**Try it:**
Only the lines from the line containing "Task: Collapse the Corsair CLCP sensor group" through the final line of the entries should be printed, exactly as given, with the pictures left out.

[Pixel coordinate grounding data]

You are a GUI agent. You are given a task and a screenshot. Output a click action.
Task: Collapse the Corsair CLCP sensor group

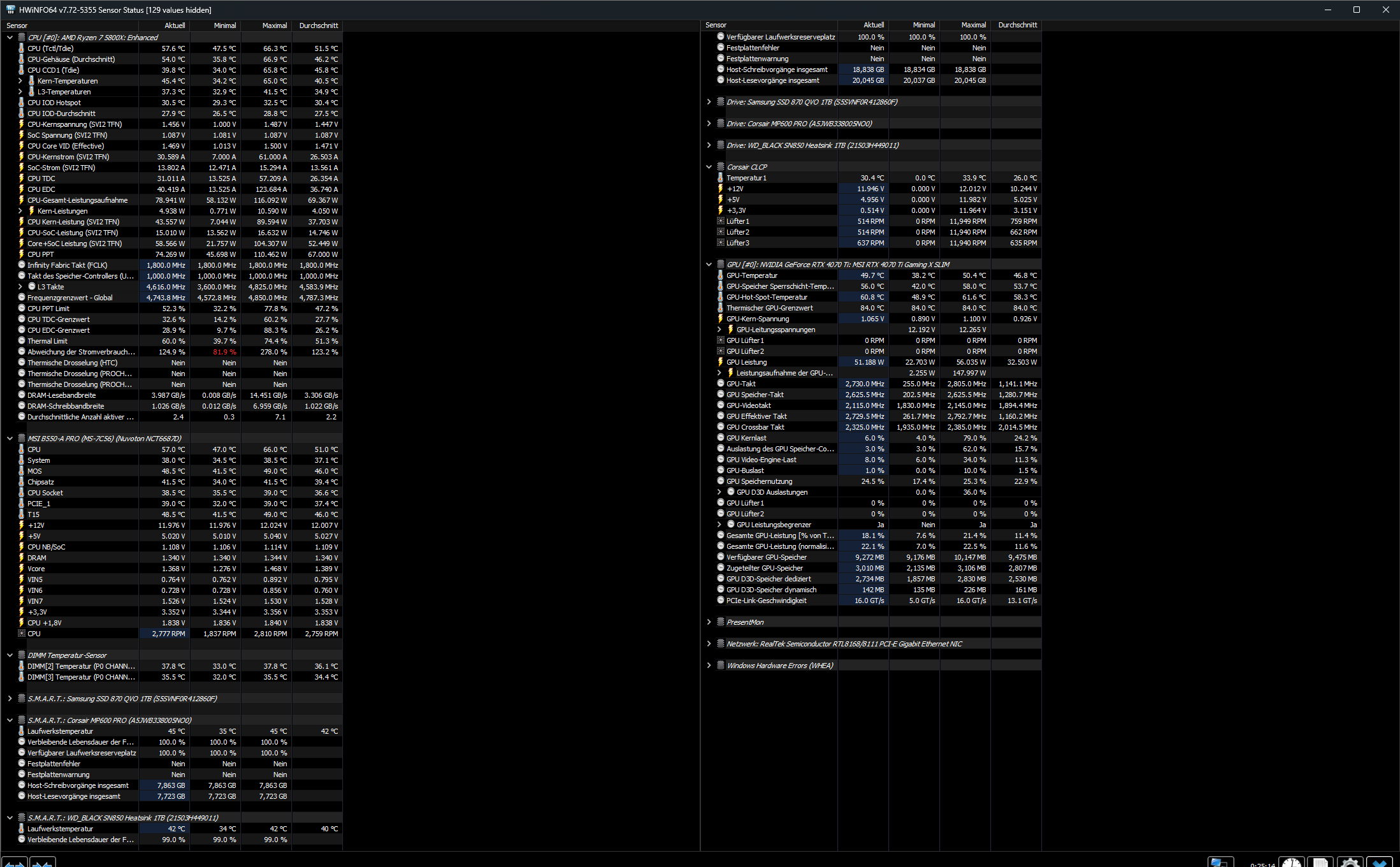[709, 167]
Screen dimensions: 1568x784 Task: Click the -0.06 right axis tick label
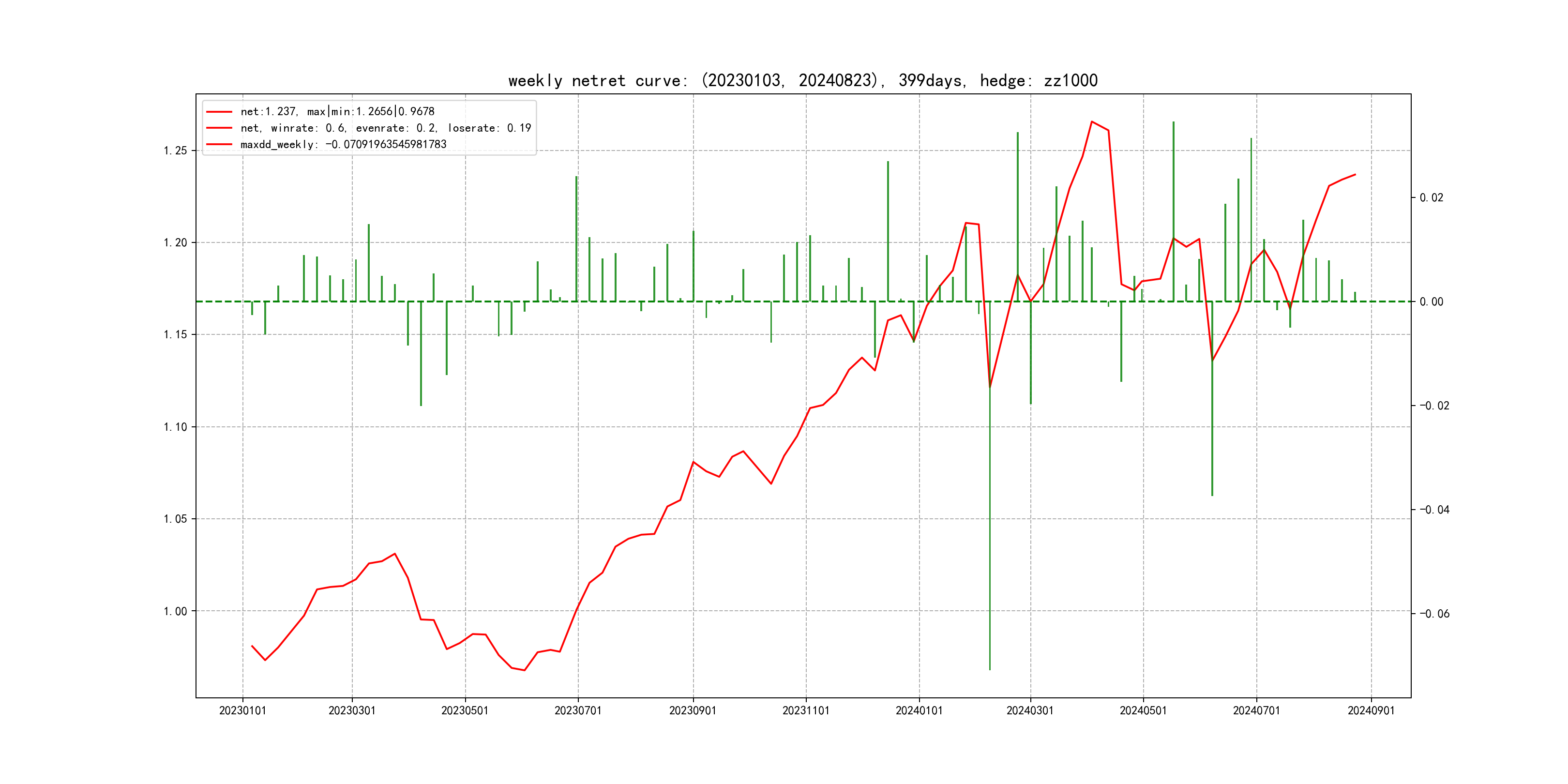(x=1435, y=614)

**Output of the exercise:**
Task: Collapse the Corsair CLCP sensor group

[709, 167]
Screen dimensions: 1568x784 Task: Click the -0.06 right axis tick label
(x=1435, y=614)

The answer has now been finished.